Obviously #5 is the one type of post everyone should avoid. The other types become gradually more acceptable until we get into the minus numbers. :bow:


----------



## ripley (May 19, 2006)

"Divisive."

It's rampant usage in the Hyde Park Forum is tearing us apart.


----------



## JoyJoy (May 20, 2006)

Boteroesque Babe said:


> What is said: "I won't be responding anymore to this thread / This discussion isn't worth my time."
> What is meant: "I'll jolly well accuse you, question you, or call you a name, then run away, 'cause I can't defend my accusation."
> 
> Bleh.


Okay, now I've gone and done it. I've offended the BoBabe. I said this almost verbatim in another thread to...someone else...(his name starts with the first letter in Victory and ends with the last letter in puce and has an inc somewhere in the middle), and now I shall forever live in shame. BB...what can I do to make it up to you?


----------



## JoyJoy (May 20, 2006)

I vote we all give Randy (of AI fame) new vocabulary lessons. His *Yo YoDawg* and the other phrases he uses repeatedly have gotten VERY old.


----------



## Boteroesque Babe (May 20, 2006)

ripley said:


> Guilty.





JoyJoy said:


> Okay, now I've gone and done it. I've offended the BoBabe. I said this almost verbatim in another thread to...someone else...(his name starts with the first letter in Victory and ends with the last letter in puce and has an inc somewhere in the middle), and now I shall forever live in shame. BB...what can I do to make it up to you?

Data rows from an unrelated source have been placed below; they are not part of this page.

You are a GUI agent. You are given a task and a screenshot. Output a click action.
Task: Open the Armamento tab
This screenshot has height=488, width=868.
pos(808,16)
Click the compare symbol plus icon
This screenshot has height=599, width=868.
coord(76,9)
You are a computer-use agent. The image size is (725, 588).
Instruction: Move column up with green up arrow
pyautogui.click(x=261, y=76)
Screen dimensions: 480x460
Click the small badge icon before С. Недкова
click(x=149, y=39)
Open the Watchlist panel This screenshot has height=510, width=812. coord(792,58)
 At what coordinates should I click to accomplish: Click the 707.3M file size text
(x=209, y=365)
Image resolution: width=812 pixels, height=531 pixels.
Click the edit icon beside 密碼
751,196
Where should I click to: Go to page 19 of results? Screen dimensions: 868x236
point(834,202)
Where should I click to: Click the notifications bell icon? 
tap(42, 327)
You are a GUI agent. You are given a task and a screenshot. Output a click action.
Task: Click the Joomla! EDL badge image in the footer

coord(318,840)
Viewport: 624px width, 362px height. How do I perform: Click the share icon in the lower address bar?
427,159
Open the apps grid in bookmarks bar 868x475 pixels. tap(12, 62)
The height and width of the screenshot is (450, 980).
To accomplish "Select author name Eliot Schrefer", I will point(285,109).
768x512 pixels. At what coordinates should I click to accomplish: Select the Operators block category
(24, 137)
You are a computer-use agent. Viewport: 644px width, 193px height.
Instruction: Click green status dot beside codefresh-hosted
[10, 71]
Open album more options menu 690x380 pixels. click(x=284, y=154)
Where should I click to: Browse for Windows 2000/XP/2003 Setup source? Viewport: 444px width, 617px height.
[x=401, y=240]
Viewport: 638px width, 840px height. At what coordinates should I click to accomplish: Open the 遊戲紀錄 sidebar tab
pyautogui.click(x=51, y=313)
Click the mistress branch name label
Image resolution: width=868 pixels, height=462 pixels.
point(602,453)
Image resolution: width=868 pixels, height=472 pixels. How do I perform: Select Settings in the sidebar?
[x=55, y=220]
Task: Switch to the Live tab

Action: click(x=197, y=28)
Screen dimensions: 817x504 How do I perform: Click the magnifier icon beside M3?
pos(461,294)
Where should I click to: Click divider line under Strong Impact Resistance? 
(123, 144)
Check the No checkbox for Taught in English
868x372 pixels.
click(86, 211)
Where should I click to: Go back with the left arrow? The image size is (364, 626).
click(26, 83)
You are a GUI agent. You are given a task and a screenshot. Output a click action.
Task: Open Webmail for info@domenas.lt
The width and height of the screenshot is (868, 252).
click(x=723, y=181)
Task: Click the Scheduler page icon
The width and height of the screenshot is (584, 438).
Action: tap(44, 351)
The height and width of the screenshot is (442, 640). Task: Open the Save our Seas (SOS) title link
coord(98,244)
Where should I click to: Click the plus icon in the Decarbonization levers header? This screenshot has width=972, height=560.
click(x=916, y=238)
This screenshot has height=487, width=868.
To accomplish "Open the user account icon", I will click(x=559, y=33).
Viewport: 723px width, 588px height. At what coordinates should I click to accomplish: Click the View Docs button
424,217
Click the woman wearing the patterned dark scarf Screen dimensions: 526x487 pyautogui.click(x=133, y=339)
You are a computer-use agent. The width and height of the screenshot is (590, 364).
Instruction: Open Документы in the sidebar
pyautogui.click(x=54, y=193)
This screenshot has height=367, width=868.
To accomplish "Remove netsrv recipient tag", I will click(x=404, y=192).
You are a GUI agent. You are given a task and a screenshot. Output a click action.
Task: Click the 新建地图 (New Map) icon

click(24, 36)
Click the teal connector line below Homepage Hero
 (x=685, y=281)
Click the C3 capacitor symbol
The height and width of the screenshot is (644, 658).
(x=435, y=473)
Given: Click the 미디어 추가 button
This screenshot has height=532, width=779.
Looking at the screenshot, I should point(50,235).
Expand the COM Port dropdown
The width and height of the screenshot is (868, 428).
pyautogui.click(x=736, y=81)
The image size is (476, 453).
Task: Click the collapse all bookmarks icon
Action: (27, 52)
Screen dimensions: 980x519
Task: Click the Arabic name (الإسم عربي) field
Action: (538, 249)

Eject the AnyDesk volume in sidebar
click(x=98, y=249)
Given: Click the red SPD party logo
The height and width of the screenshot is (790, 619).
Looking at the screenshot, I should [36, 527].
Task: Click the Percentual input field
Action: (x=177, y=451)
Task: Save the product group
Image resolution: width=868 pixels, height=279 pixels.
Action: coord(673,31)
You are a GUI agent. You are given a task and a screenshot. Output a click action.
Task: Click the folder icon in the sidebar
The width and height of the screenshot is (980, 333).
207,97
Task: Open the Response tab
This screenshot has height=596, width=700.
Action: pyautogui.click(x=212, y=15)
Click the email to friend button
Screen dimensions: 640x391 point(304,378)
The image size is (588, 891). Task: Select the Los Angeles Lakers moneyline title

I double-dog pinky swear I've seen neither you nor Ripley do it, Joy. And I imagine it's sometimes the only way to conclude a disagreement. But I've had it said to me several times lately, and it burns my butt every time.

If you still wanna make it up to me, though, I like cream puffs.


----------



## mossystate (May 20, 2006)

The very first 'words' that came to mind?

tard(shows the true stupidty of the person using it..and all its hybrids)

'sup'(unless we are talking about dining... )

Yeah, dude is pretty awful....unless it is me calling a niece or nephew..lil dude( I allow that..heh..I need to stop using..heh)

I know many other words will come to mind.


----------



## grey1969 (May 20, 2006)

mossystate said:


> The very first 'words' that came to mind?
> 
> tard(shows the true stupidty of the person using it..and all its hybrids)
> 
> ...



I was not impressed with the recent use of the word 'fucktard' in reference to someone on another thread here recently.

I find the excessive use of the word 'dude' a bit annoying, but I don't see that it is awful (unless may if used in referring to a woman)


----------



## Santaclear (May 21, 2006)

"Babypants" and "dootyhead" were the worst words I ever heard on the playground in Queens, NY. Forty-six years have passed and now I'm campaigning to have them banned here. 

Grey, I respectfully disagree. I'm always impressed with "fucktard".


----------



## JoyJoy (May 21, 2006)

I ban myself from using the term *ad nauseum*.


----------



## Mini (May 21, 2006)

My vote's for "tolerance." No good ever comes from that one.


----------



## missaf (May 21, 2006)

Santaclear said:


> Grey, I respectfully disagree. I'm always impressed with "fucktard".



Fucktard is my favorite swear word, hands down


----------



## RedVelvet (May 21, 2006)

missaf said:


> Fucktard is my favorite swear word, hands down




I SO agree...fucktard is great because it is both unbelieveably crass and hugely funny....in a completely "yes, I am going to burn in hell for laughing" kind of way.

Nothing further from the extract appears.